**Requirement**
Below are some entries. Copy each line in them that holds "Toggle".

**Task data**
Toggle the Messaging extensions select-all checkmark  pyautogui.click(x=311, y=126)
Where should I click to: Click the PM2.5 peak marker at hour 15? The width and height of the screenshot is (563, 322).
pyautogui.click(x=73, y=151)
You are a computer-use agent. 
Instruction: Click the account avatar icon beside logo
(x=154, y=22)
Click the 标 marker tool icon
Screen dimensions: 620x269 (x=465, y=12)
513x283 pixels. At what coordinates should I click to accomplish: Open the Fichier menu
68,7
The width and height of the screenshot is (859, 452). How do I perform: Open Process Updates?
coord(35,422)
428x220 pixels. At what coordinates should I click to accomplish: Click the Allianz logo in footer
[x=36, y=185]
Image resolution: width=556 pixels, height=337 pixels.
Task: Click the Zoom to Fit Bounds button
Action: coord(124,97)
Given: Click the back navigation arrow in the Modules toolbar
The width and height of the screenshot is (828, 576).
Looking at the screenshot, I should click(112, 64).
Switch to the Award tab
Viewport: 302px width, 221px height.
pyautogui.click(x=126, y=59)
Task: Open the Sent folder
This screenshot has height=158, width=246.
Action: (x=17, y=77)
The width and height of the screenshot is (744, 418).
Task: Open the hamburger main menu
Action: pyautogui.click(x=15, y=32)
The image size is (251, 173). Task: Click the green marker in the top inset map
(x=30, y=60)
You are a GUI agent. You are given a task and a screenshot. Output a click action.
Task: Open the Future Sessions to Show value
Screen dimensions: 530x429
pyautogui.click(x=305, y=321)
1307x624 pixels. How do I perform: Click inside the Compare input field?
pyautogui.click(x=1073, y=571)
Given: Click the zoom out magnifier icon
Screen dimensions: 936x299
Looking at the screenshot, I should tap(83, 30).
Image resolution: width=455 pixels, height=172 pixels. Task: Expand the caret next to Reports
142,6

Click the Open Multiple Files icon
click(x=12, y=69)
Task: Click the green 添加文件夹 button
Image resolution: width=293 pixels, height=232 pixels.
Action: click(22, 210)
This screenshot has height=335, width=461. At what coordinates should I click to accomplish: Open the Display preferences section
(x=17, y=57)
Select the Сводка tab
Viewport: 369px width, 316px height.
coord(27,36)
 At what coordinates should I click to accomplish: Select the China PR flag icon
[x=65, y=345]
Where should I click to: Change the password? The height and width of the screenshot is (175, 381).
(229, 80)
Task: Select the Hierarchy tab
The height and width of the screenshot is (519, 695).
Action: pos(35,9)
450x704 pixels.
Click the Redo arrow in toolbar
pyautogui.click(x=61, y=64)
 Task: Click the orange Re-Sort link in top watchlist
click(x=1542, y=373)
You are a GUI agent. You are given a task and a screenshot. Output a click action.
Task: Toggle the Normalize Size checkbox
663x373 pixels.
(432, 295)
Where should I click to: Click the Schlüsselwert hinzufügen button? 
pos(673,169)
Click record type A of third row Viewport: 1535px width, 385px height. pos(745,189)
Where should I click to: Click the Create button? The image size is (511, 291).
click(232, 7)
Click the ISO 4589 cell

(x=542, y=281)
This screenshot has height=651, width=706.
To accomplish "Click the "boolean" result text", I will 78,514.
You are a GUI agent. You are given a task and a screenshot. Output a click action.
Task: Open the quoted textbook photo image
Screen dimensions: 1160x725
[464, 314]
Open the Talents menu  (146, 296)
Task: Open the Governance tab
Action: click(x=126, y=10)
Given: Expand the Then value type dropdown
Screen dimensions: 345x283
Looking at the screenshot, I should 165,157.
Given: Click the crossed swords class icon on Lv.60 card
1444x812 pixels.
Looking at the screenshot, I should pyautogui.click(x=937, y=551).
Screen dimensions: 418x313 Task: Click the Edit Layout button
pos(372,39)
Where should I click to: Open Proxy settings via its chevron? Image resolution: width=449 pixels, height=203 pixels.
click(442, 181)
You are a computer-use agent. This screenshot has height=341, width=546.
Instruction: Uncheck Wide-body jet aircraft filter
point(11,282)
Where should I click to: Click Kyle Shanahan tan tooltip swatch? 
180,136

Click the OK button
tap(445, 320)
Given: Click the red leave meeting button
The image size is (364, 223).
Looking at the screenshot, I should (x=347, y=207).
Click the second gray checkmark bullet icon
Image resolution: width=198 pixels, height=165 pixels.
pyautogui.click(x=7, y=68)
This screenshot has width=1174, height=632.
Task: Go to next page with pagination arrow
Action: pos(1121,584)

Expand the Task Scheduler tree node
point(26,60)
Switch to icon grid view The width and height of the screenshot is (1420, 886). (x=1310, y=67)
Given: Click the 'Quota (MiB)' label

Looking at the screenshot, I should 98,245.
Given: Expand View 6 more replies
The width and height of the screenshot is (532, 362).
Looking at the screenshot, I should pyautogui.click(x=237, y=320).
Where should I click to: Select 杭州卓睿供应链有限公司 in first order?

**Answer for the task**
Toggle the Messaging extensions select-all checkmark  pyautogui.click(x=311, y=126)
Task: Toggle the Normalize Size checkbox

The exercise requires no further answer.